Memory In Motion: Architecture of Perseverance
Bogdan is a multi-disciplinary artist and architect from Ukraine based between New York and Kyiv. In 2012 graduated from New Jersey Institute of Technology, Faculty of Architecture and Design. Since 2018, has been operating his independent practice, driven by a desire to enhance responsive environments through applied design, spatial installations, and diverse architectural projects rooted in urban and social research across different scales. Interested in creating reactive interventions that adapts to dynamic changes of our living environment. His current research focus lies on post-war reconstruction strategies to stimulate a critical dialogue on this topic among architectural and civic communities.

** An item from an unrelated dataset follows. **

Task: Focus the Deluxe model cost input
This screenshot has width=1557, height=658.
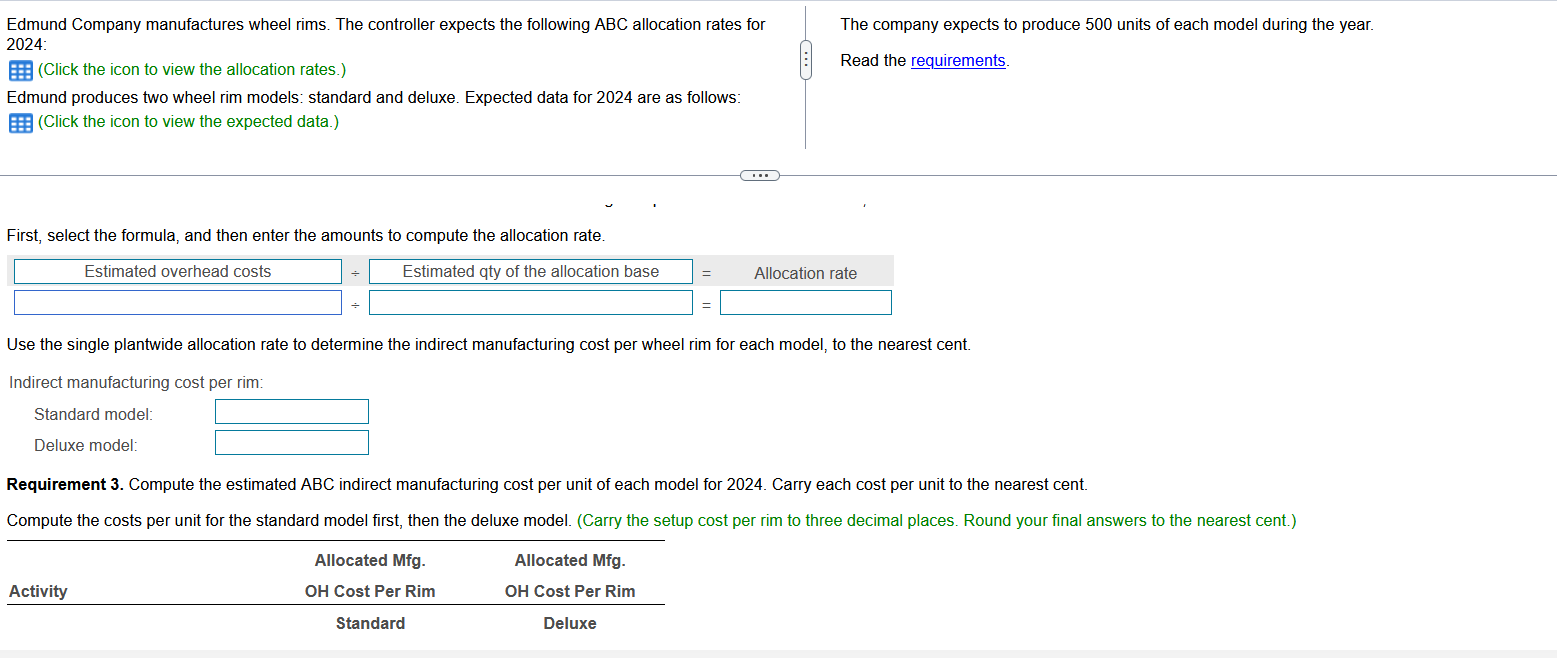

Past presentation of work and participations include Independent School For the City (Rotterdam, NL) Fantazery audio-visual festival in (Dragobrat, Ukraine) 2021 CAADRIA Conference, (Hong-Kong, China) Urban Ethnography Lab (Berlin, Germany) and group exhibition at Greenpoint Gallery (Brooklyn, US) .

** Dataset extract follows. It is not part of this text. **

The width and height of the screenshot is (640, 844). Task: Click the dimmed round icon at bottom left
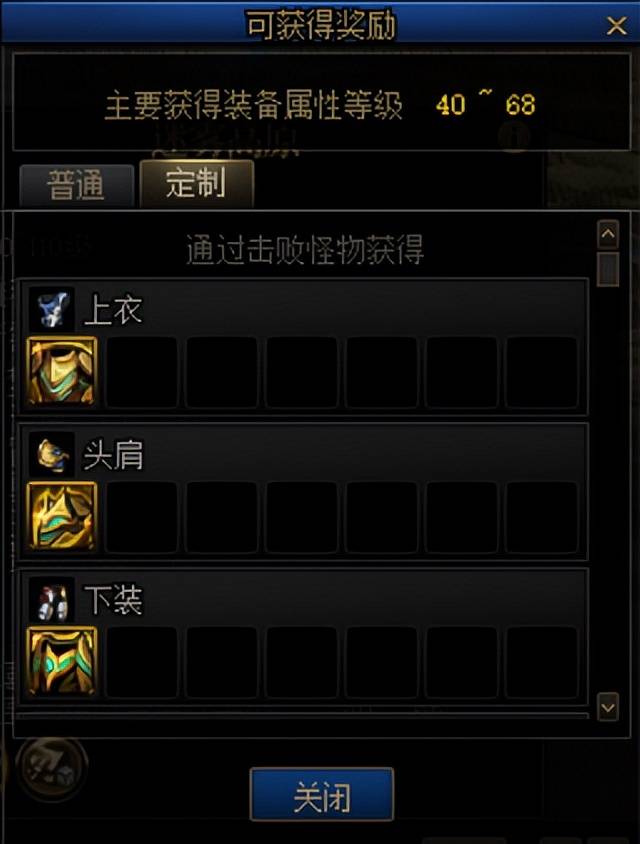pyautogui.click(x=52, y=770)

Architecture is a container of collective memory, once it is destroyed, connection to the continuity of history is in danger. How do we rebuild after a disaster? Architecture and the built environment are linked to the creation and recollection of memories because they trigger senses that are related to memory. How do we retain memory of what happened yet be able to transcend it? Healing is not a cosmetic process - but something that articulates differences both deeply divides and joints together. However, with globalization of the world, a sense of place is being lost. Worldwide, megapolises morph one into another, while rich cultural heritage fades into the background. Ukraine, throughout history did not have a clear architectural style and thus identity within it. Looking throughout history we can notice four distinct genres that make up the bulk of what can be seen within the country - Byzantine architecture of Kyivan Rus’, European and Ukrainian Baroque, traditional architecture (often found in small villages and wooden churches) and lastly Soviet Modernism. Yet when the war is over, in what style do we build, and still retain collective memory and identity? Memory in Motion proposal is a framework rather than a solution. Using Machine Learning, it blends these styles to create a unique, arguably distinct Ukrainian architectural language. The new ways of living will not be the same as the old. Protocols of human interaction are changing. The reconstruction of old architecture must enable progressive yet mnemonic ideas for the new domestic habitat. The familiar old must be transformed, by conscious intention and design, into the unfamiliar, radical new.